> **Requirement**
Return the lines of the material between the line containing "Click the 取消 button" and the line containing "point(318,33)", inclusive, copied verbatim.

-- START OF Input rows --

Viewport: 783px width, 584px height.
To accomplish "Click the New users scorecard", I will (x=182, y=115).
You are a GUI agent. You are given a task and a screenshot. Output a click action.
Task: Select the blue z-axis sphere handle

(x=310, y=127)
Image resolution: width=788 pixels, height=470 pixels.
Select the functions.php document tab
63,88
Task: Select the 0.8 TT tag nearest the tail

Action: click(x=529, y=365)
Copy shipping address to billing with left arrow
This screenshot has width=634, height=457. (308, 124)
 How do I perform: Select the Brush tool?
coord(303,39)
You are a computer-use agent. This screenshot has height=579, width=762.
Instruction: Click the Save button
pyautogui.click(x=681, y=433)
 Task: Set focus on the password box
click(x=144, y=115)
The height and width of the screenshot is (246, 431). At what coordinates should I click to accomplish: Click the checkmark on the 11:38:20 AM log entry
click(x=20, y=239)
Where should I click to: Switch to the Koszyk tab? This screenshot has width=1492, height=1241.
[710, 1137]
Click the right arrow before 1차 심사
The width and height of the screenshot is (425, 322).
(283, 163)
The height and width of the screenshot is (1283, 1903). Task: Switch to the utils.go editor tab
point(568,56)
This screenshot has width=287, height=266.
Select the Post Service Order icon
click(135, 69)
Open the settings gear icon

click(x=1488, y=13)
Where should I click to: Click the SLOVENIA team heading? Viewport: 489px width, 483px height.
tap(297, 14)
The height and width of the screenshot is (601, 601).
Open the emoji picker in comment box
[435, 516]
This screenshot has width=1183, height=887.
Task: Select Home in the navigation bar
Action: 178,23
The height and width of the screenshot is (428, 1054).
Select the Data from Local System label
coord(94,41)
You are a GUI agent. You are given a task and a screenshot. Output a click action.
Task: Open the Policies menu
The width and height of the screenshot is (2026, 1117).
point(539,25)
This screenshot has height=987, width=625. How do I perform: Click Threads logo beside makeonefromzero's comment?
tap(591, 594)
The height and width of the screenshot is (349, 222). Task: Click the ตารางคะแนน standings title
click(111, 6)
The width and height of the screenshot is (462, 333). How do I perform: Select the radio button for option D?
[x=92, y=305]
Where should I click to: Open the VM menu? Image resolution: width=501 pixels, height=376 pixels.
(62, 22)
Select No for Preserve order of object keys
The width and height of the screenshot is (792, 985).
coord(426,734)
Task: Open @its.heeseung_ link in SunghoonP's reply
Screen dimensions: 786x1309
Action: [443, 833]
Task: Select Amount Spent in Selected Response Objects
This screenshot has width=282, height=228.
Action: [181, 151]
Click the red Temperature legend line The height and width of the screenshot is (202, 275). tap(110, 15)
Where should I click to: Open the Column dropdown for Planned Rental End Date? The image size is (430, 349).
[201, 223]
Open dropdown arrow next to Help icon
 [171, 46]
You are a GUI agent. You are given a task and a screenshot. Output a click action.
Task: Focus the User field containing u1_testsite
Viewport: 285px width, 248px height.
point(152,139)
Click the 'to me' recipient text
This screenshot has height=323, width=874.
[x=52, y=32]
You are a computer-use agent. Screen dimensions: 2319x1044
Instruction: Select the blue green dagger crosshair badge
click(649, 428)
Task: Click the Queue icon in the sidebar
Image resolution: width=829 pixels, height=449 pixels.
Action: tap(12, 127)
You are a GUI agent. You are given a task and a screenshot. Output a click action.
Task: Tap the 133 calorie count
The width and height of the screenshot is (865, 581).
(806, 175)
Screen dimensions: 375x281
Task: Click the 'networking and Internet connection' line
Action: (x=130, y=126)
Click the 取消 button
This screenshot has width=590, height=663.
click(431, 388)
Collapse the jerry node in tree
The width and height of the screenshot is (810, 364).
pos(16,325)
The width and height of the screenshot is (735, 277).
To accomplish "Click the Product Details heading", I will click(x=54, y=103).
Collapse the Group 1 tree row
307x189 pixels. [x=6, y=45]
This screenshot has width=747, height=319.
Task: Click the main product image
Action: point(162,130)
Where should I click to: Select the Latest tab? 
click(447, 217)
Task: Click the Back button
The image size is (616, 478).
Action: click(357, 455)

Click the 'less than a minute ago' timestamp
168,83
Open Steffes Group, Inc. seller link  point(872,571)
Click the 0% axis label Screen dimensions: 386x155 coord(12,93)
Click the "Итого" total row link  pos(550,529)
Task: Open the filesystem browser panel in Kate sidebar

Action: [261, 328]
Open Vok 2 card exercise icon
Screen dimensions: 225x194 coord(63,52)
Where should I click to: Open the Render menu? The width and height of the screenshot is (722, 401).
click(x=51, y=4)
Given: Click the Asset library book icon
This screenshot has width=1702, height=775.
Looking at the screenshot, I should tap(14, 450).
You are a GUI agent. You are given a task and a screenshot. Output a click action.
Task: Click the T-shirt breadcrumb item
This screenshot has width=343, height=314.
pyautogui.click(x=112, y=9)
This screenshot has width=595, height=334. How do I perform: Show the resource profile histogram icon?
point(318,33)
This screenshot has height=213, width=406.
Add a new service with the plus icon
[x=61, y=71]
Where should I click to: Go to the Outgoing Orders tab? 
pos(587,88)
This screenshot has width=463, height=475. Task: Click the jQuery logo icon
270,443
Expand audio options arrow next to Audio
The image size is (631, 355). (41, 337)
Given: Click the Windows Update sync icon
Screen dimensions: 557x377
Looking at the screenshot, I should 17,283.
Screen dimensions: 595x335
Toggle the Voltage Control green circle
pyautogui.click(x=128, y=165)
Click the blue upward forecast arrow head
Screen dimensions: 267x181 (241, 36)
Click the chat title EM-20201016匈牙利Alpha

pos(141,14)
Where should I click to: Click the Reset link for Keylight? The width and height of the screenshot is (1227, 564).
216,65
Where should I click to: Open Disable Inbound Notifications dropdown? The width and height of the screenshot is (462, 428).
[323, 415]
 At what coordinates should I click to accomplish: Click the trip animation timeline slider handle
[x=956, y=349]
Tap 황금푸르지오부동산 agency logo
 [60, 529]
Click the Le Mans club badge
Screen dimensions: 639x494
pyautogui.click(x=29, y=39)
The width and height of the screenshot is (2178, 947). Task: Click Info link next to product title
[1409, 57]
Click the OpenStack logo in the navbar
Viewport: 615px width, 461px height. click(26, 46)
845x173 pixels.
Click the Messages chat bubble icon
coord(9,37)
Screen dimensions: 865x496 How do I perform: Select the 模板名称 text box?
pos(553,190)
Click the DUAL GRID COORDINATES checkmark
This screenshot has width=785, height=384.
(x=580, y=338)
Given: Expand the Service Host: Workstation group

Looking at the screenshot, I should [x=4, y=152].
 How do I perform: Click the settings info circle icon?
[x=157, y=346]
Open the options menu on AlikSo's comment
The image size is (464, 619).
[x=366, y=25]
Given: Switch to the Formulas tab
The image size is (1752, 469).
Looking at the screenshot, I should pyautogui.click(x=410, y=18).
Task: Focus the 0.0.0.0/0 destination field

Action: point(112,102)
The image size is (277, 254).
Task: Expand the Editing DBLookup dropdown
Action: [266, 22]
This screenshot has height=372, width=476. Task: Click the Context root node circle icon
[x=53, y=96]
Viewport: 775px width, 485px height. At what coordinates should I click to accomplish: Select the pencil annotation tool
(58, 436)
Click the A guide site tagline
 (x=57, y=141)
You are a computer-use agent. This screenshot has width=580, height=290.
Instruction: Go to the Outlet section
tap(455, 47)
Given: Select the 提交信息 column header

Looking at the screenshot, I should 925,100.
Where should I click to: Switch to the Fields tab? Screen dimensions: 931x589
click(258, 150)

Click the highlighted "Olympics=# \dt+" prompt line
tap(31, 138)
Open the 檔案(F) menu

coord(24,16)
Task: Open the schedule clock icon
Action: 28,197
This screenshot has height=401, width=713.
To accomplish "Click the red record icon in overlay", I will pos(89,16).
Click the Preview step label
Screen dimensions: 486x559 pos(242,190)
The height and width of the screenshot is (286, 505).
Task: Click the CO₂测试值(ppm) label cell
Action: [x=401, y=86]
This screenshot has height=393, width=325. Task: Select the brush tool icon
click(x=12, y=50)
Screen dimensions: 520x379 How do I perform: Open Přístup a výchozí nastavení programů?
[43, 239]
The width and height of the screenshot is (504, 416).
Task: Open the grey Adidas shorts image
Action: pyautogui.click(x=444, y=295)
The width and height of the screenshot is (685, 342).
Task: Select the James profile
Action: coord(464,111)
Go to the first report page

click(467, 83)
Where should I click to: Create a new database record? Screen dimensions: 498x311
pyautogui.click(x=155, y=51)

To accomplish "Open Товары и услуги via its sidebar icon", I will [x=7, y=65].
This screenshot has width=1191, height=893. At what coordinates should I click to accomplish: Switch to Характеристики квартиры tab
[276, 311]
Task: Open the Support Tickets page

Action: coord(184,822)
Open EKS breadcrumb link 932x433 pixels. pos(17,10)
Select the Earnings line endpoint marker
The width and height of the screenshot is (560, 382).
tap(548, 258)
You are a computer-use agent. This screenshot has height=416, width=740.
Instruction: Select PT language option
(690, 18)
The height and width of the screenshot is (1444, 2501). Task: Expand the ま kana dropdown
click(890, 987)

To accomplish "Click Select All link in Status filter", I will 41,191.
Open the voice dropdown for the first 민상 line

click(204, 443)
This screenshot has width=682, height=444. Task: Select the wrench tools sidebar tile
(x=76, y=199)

-- END OF Input rows --

> **Worked answer**
Click the 取消 button
This screenshot has width=590, height=663.
click(431, 388)
Collapse the jerry node in tree
The width and height of the screenshot is (810, 364).
pos(16,325)
The width and height of the screenshot is (735, 277).
To accomplish "Click the Product Details heading", I will click(x=54, y=103).
Collapse the Group 1 tree row
307x189 pixels. [x=6, y=45]
This screenshot has width=747, height=319.
Task: Click the main product image
Action: point(162,130)
Where should I click to: Select the Latest tab? 
click(447, 217)
Task: Click the Back button
The image size is (616, 478).
Action: click(357, 455)

Click the 'less than a minute ago' timestamp
168,83
Open Steffes Group, Inc. seller link  point(872,571)
Click the 0% axis label Screen dimensions: 386x155 coord(12,93)
Click the "Итого" total row link  pos(550,529)
Task: Open the filesystem browser panel in Kate sidebar

Action: [261, 328]
Open Vok 2 card exercise icon
Screen dimensions: 225x194 coord(63,52)
Where should I click to: Open the Render menu? The width and height of the screenshot is (722, 401).
click(x=51, y=4)
Given: Click the Asset library book icon
This screenshot has width=1702, height=775.
Looking at the screenshot, I should tap(14, 450).
You are a GUI agent. You are given a task and a screenshot. Output a click action.
Task: Click the T-shirt breadcrumb item
This screenshot has width=343, height=314.
pyautogui.click(x=112, y=9)
This screenshot has width=595, height=334. How do I perform: Show the resource profile histogram icon?
point(318,33)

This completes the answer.